If the person continues to return to court and comply with the court’s orders, the bail money will eventually be returned to the person. However, if they fail to appear in court or comply with court orders, the money will be forfeit to the court.
The Process Of Posting Bail
After a person is arrested, they are taken to holding within a jail until they can face a judge. The judge may then set a price for the individual’s bail. Bail amounts are often determined by the severity of the crime and the perceived risk of the individual fleeing or violating court orders.
The individual will typically be allowed to make phone calls to coordinate their bail. They will need to supply necessary (such as the amount of the bail and what jurisdiction they are being held in) information to an attorney, family member, spouse, friend, or loved one who can either post their bail or contact a bail bond agency.
What’s Involved In Posting Bail
Because bail amounts can often be quite large, many people seek out help from a bail bond agency to post bail.
These are insurance agencies which assume the risk of paying the bail. A bail bond agency will usually post bail for a fee of 10% of the bail amount, plus some form of collateral to guarantee the loan until the court case is resolved.
For example, if bail was set at $10,000, a bond agency may accept a $1,000 payment plus collateral such as the title of a vehicle as collateral.
Since a bond agency typically asks for only 10%, it is much more practical for people who do not have large amounts of cash on hand.
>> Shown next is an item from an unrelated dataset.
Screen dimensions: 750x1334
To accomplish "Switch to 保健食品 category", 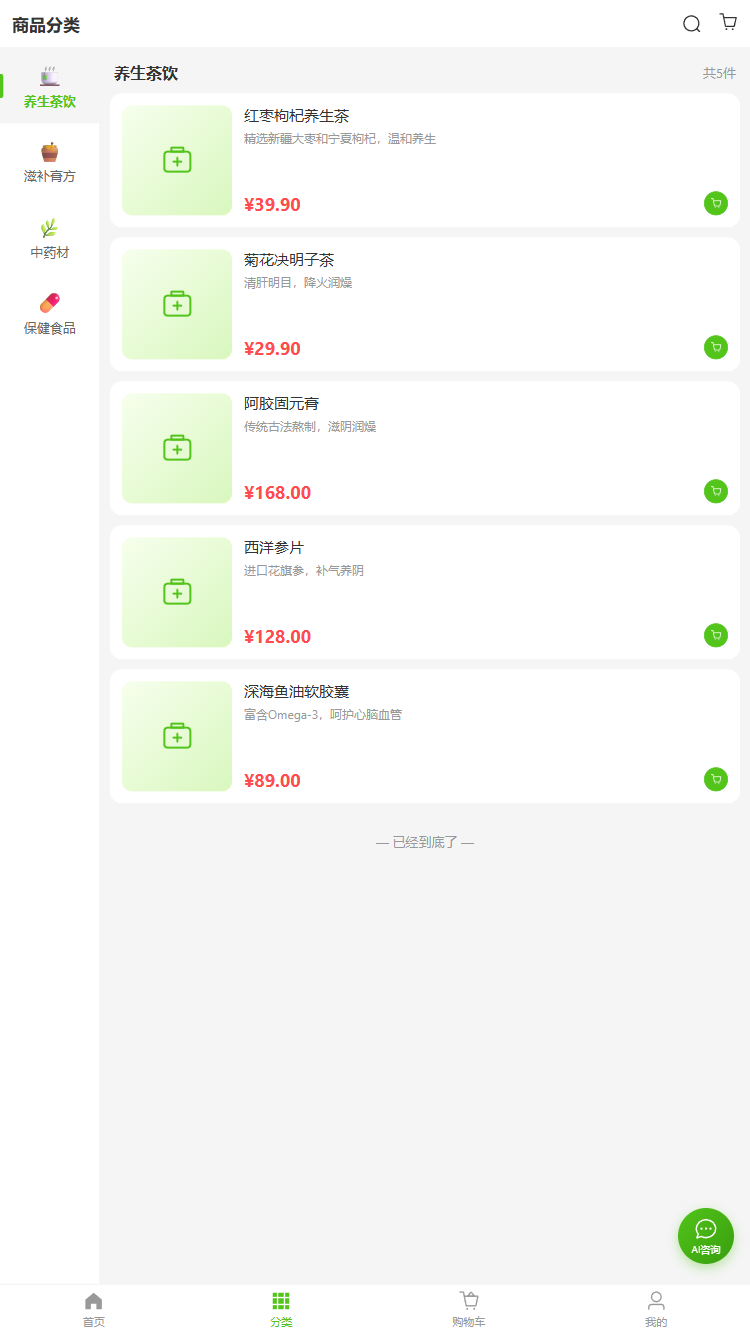I will click(x=50, y=314).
However, if you do have the funds to pay upfront, you can pay the bail bond in cash and avoid working with a bail bond agency. Your money will then be held by the court for the duration of the trial.
What Happens After Bail Is Granted
After posting bond, the individual will be released from jail with a court date and a set of court orders.
The individual must comply with these orders and attend all subsequent court dates.
Failure to appear or comply will result in the bail being revoked and a warrant issued for the individual’s arrest.
This means the court will seize the full amount of the bail. If the bail was paid in cash, that money now belongs to the court. If you utilize a bail bond agency, they will be seizing the collateral you offered on the bond and possibly pursuing you for the remaining balance of the debt.
However, if the individual complies with all court orders and appears at all court dates, the bail money will be refunded in full after the completion of the trial.
Posting Bail in Florida FAQs
1. How long do you stay in jail if you can’t pay bail?
If you can’t post bail, you will be held in jail until your trial and sentencing. How long this takes will vary based on your location and the current volume of demand on the court system.
2. How long is your first court date after posting bail?
Your court date will be assigned based on the court’s calendar. It can vary widely based on the amount of demand on the court system. It can often be weeks or months after being released on bail.
3. How long does it take a judge to set bail?
Most people will get a bail hearing within forty eight hours of their arrest.